*** Block opens ***
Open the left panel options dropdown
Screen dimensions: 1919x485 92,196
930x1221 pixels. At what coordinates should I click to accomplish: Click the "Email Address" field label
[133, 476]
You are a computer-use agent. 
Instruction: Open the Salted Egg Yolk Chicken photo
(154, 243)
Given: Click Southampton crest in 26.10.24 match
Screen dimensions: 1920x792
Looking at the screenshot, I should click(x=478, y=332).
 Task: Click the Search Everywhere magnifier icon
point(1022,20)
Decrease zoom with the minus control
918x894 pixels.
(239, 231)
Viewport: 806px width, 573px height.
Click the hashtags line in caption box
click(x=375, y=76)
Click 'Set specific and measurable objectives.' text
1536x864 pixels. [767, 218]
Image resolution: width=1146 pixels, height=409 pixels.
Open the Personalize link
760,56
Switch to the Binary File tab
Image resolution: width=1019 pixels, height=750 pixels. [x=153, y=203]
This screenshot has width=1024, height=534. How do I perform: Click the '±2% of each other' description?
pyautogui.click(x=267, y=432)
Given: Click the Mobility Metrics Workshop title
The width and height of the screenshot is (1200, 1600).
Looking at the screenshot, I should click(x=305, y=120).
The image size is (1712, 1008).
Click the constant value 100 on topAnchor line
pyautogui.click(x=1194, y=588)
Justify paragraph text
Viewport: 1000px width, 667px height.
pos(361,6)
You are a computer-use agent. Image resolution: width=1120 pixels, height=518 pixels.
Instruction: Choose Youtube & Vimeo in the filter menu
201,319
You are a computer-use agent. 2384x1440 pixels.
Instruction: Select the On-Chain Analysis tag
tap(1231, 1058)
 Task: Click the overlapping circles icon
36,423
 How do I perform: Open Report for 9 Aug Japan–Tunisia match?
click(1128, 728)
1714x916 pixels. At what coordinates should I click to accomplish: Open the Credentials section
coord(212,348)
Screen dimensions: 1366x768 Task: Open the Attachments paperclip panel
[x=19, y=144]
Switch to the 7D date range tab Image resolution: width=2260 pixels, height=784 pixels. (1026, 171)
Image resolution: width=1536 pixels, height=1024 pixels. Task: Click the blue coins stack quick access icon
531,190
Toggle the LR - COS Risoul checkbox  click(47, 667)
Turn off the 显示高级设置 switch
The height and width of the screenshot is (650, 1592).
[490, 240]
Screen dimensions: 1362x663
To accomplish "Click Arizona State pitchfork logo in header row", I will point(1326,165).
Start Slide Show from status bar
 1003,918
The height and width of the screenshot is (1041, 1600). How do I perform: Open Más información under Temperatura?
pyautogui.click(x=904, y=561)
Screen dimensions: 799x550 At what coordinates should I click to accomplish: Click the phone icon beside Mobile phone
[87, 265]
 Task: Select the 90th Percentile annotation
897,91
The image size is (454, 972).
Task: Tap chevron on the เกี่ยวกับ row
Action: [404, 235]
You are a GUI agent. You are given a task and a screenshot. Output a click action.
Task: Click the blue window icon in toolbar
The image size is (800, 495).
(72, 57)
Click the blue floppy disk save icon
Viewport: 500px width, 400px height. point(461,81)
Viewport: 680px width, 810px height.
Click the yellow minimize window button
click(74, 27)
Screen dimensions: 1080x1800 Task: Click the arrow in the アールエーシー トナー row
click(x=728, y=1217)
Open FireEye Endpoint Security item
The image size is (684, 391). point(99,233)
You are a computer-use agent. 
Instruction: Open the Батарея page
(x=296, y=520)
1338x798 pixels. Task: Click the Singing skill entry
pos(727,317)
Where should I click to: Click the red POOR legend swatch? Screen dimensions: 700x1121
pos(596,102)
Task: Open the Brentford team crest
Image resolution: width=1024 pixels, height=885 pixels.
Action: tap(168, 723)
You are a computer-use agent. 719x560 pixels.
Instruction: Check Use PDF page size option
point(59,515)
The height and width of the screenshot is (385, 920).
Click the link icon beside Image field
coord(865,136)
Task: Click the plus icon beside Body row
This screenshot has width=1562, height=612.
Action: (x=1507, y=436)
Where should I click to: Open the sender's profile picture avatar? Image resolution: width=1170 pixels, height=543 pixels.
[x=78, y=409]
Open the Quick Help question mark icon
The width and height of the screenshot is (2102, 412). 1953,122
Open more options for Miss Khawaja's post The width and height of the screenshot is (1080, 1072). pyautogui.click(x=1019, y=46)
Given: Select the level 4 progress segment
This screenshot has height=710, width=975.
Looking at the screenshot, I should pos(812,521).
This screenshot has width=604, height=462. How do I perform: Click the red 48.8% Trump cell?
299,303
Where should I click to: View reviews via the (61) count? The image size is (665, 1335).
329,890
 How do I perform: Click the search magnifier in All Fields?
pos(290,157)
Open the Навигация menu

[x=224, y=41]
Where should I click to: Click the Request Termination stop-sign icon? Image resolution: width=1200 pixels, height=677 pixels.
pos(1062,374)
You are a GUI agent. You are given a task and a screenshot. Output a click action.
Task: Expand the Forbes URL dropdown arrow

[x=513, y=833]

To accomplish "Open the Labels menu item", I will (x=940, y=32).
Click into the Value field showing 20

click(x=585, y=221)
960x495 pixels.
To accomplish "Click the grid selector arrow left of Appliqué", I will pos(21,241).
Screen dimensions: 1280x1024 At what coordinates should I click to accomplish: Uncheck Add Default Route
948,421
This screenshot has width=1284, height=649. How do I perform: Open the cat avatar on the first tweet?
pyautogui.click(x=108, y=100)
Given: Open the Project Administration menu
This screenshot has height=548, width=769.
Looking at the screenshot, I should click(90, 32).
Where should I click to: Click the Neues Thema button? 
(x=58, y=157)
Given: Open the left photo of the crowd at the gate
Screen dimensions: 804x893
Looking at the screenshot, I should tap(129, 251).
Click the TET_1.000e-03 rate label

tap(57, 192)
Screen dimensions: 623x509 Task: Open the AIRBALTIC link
*** Block closes ***
[Exercise details]:
Go through the material and copy every line in which the word "computer" occurs.

[Task answer]:
You are a computer-use agent. 
You are a computer-use agent. Image resolution: width=1120 pixels, height=518 pixels.
You are a computer-use agent. 2384x1440 pixels.
You are a computer-use agent. 
You are a computer-use agent. 719x560 pixels.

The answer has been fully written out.